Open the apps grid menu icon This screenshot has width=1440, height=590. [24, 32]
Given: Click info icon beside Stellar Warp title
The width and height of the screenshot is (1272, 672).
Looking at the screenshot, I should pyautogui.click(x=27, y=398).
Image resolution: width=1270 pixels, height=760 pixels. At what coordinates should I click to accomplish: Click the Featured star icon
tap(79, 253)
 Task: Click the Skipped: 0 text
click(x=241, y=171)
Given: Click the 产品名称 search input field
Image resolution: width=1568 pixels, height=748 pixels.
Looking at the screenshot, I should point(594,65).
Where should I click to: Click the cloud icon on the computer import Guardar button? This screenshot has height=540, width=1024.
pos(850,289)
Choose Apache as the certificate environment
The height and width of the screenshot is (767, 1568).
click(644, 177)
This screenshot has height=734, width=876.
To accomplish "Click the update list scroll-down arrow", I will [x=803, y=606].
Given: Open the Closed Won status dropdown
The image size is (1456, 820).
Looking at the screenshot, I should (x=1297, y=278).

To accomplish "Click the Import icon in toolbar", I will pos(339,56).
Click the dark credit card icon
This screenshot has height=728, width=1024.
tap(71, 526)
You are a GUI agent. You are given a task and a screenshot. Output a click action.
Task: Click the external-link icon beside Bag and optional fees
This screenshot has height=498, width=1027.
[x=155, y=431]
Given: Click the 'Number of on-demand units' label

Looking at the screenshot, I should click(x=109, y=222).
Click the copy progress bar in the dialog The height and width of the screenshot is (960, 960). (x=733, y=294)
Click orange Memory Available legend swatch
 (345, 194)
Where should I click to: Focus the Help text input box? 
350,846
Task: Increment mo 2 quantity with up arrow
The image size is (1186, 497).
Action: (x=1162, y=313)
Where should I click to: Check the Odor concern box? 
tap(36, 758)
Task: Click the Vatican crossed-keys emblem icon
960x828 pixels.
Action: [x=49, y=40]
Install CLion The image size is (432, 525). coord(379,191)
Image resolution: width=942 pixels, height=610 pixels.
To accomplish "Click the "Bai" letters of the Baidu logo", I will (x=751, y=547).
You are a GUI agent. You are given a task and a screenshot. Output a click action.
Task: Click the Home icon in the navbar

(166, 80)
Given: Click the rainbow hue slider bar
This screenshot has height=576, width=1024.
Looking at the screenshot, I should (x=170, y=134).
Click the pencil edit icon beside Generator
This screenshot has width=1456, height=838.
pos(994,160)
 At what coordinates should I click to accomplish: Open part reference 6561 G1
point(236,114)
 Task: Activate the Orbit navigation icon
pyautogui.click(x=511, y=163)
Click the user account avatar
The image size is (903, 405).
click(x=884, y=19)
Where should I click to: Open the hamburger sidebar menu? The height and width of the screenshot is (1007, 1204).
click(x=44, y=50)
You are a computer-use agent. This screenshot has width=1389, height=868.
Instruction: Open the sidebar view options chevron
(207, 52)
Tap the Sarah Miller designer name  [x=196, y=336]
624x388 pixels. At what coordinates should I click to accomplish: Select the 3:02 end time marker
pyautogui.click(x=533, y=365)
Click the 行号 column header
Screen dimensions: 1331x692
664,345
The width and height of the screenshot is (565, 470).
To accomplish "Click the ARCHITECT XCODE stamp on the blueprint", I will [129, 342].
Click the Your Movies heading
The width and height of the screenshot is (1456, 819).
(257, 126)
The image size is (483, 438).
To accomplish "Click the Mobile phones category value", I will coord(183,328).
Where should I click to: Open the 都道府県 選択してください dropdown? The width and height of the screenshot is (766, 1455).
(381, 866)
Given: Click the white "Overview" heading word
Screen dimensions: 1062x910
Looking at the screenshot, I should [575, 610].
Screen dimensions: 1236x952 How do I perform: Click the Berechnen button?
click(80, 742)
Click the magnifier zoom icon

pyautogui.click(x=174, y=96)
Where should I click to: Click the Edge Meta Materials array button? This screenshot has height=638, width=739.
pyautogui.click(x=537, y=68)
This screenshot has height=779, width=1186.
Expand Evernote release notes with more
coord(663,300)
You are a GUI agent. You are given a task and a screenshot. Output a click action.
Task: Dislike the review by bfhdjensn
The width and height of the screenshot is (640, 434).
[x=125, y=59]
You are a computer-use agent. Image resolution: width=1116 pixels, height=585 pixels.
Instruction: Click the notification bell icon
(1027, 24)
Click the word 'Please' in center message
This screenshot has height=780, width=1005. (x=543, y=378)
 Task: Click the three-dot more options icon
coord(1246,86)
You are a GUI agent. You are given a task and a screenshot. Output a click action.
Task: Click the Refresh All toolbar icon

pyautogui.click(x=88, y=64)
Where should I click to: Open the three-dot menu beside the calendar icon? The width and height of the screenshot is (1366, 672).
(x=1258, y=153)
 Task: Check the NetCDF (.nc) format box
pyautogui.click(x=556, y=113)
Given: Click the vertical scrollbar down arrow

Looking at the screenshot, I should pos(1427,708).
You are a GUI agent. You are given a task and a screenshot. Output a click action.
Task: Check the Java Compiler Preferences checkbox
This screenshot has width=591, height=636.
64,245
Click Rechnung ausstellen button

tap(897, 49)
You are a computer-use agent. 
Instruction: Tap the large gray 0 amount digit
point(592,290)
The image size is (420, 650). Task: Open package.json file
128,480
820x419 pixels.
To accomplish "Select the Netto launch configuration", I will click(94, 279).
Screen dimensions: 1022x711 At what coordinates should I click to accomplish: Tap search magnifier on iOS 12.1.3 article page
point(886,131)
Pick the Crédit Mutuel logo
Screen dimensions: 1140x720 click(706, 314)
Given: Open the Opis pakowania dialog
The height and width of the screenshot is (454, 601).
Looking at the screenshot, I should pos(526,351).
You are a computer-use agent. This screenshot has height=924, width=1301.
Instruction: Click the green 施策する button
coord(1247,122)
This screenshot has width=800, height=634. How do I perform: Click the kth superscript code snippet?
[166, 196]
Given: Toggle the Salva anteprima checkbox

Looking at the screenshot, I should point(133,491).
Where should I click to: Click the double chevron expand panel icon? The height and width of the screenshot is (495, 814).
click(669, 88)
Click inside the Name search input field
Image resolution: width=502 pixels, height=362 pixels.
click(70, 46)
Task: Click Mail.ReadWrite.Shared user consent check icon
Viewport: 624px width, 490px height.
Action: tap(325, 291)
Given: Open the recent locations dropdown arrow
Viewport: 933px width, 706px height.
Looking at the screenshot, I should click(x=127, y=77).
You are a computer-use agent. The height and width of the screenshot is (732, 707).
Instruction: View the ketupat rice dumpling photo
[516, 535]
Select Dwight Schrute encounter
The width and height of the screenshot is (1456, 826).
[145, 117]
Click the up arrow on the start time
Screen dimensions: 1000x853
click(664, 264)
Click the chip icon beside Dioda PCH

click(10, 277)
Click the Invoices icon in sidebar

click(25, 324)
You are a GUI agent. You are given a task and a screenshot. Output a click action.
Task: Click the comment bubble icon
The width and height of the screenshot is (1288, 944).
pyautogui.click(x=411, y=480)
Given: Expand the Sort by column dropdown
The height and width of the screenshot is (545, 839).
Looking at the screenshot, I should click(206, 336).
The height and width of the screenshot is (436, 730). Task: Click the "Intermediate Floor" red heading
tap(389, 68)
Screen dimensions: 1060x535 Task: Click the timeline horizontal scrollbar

#### What you should do
Check each line of the entries above for the word "dialog". List the ones that have it.

#### Written solution
Click the copy progress bar in the dialog The height and width of the screenshot is (960, 960). (x=733, y=294)
Given: Open the Opis pakowania dialog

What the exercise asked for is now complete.